7 of 9 people found the following review helpful
Never Too Many Goldbergs! 28 Oct 2010
By Giordano Bruno - Published on Amazon.com
Format: Audio CD
But eventually one can't listen appreciatively to every recorded performance, or afford to buy every CD with the prospect of listening to it only once. This is nowhere near one of my favorite recordings of the Goldberg variations, even though Andreas Staier is an extraordinarily skillful harpsichordist. It ranks far behind the performances on CD by Rousset, Hantaï, Alessandrini, and van Asperen. That's why I'm awarding only three stars, lest anyone buy it in preference to those.

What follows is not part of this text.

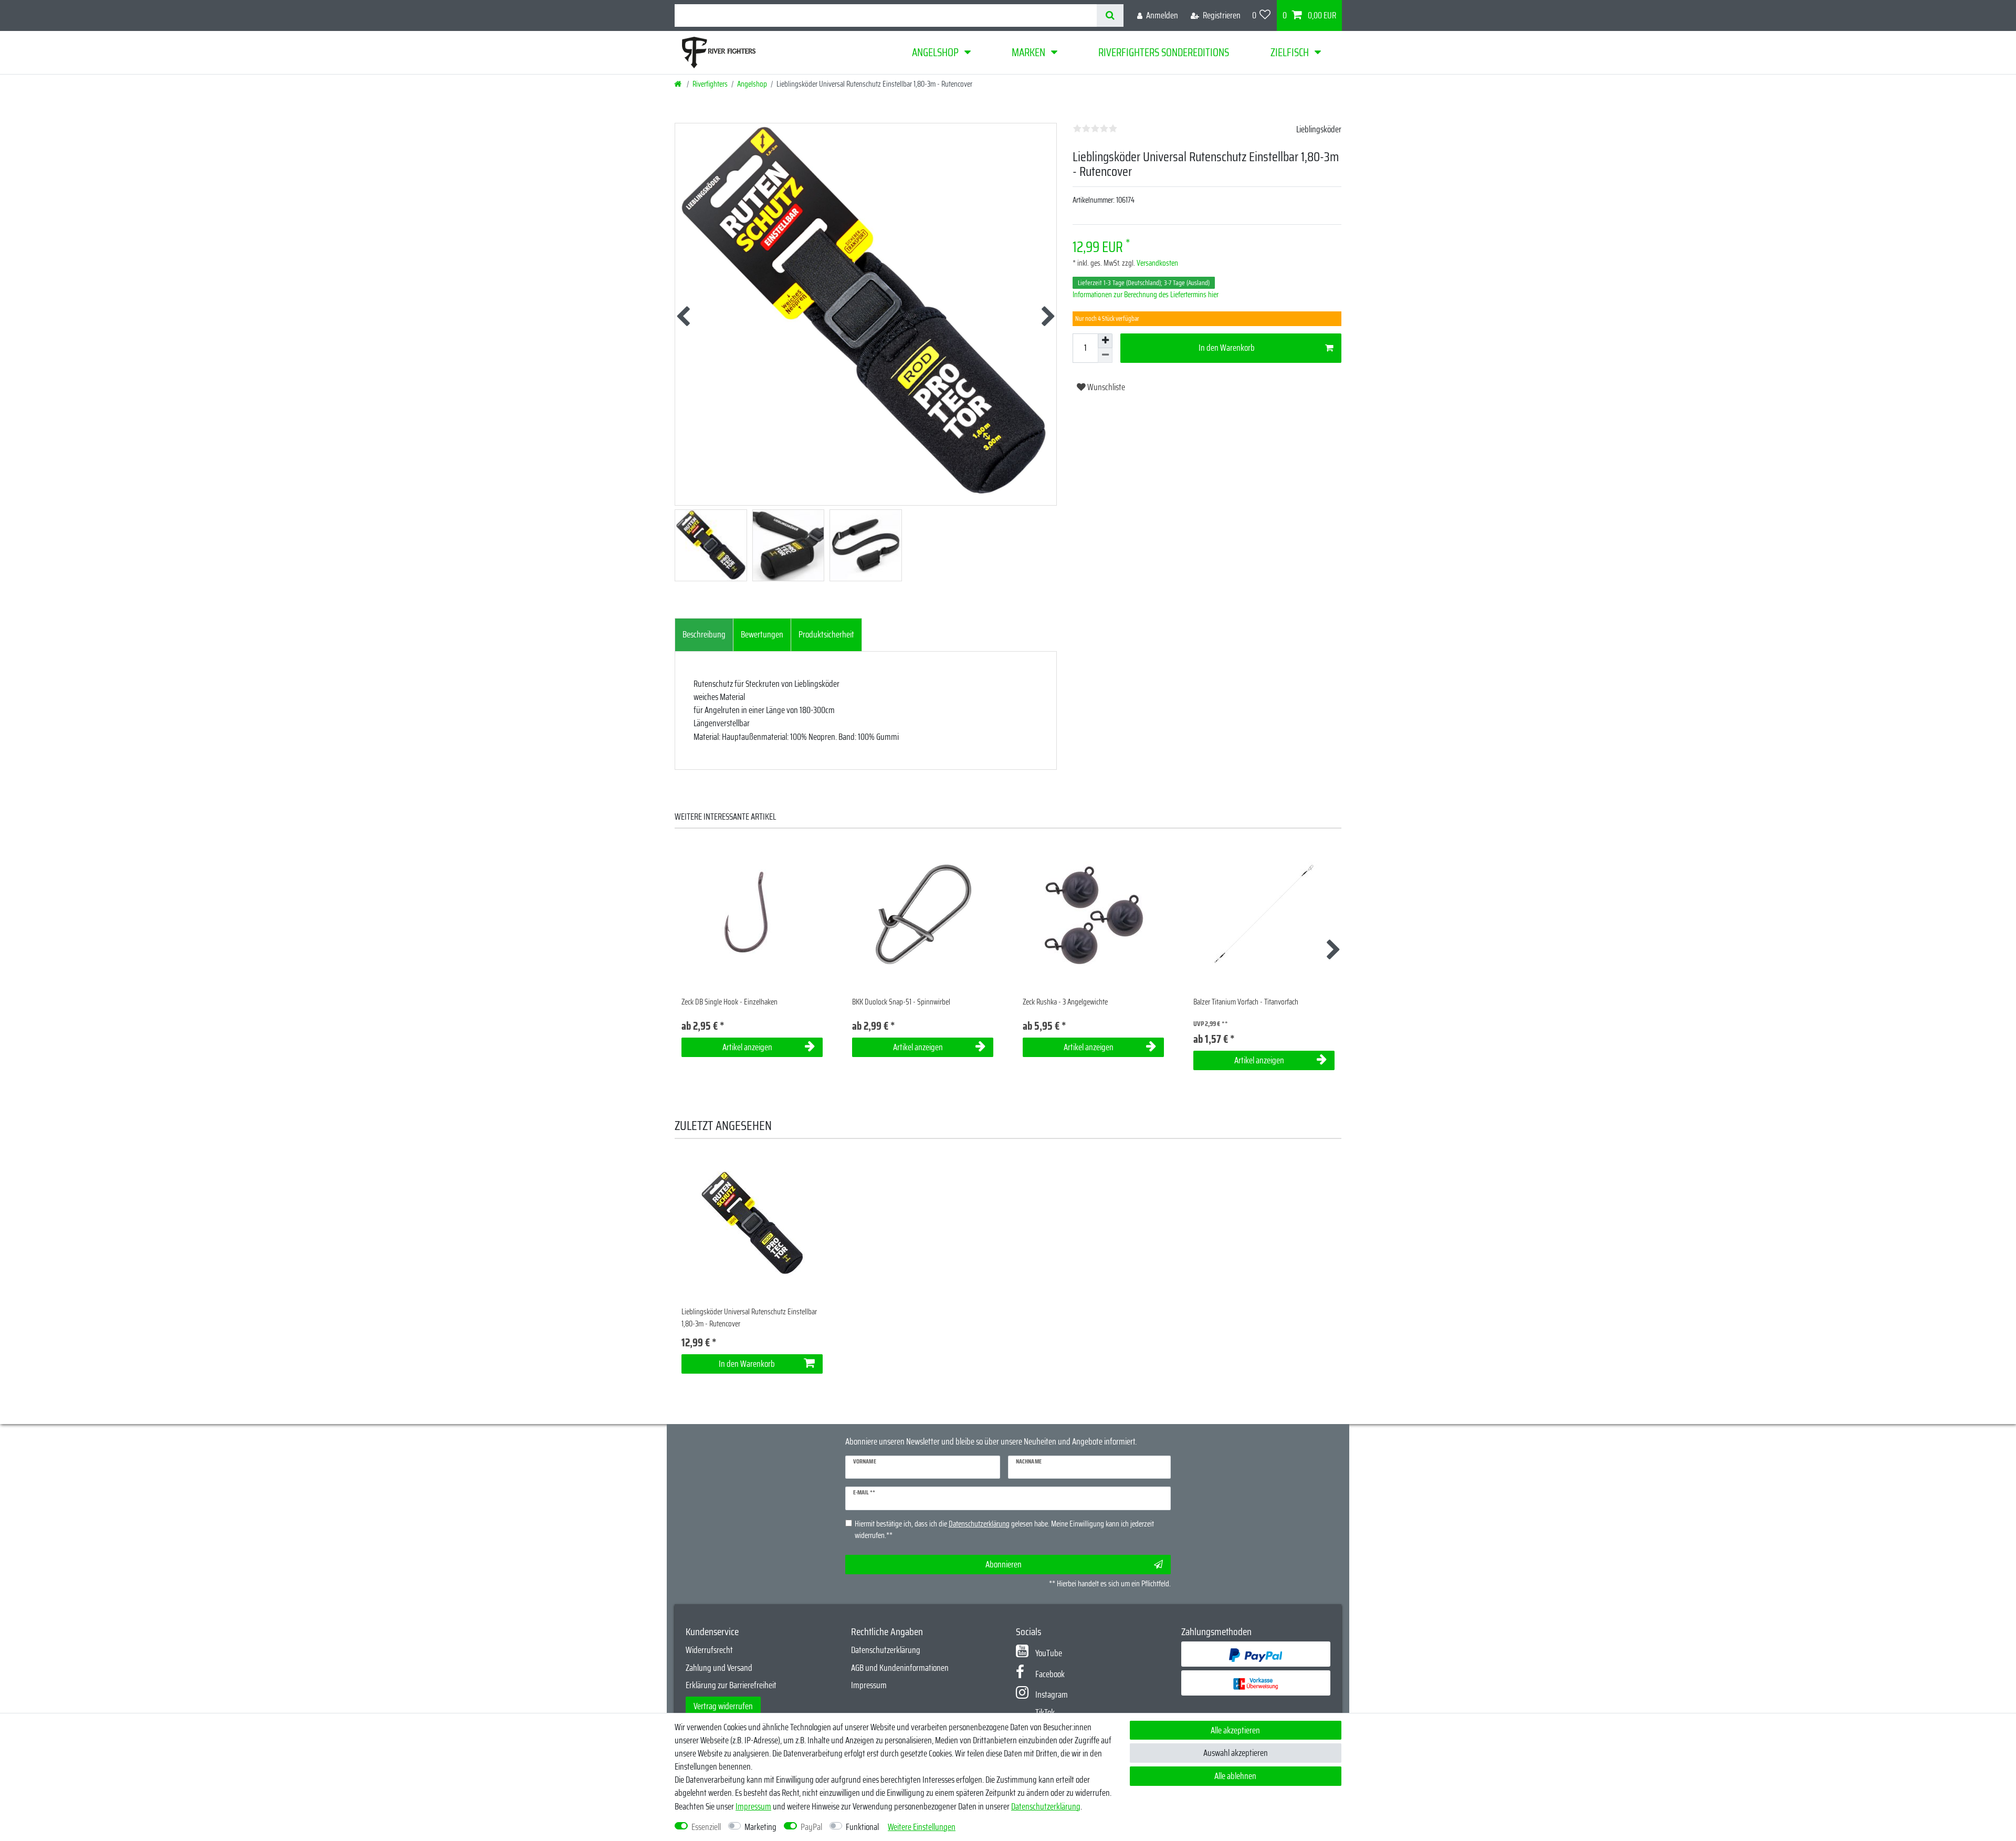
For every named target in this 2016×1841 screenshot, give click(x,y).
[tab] (704, 635)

There are some interesting things about it, however. Staier's interpretation is 'original' almost to the point of eccentricity; you'll hear his odd freedom of phrasing immediately in the first variation, and you'll soon discover that 'adagio' is an invitation to the darkest melancholy rubato. But the most obvious differences you'll hear result from the construction of the harpsichord, putatively a copy of a heavily-built German instrument such as Bach himself would have played. The lower notes -- the left hand -- are massive! Granitic! Why, they sound almost piano-like! Some listeners will be enthralled, once they get used to such a weighty basso, but others will be unsettled. Likewise, the upper register notes are extremely tinkly, just the timbre that harpsichord-haters delight in denouncing. With such contrasting timbres, however, Staier is able to emphasize (exaggerate?) the contrapuntal nature of the various canonic variations at different intervals. The whole effect is more rugged (not rough) than suave. One previous reviewer suggested that Staier's 'sound' harks back to Wanda Landowska's. I don't hear that at all. Landowska's harpsichord was heavy -- not an authentic reproduction of any historical instrument -- but her performance brimmed with vigor and insight, whereas Staier's seems overstudied.

Still, any performance on harpsichord is better than any on piano.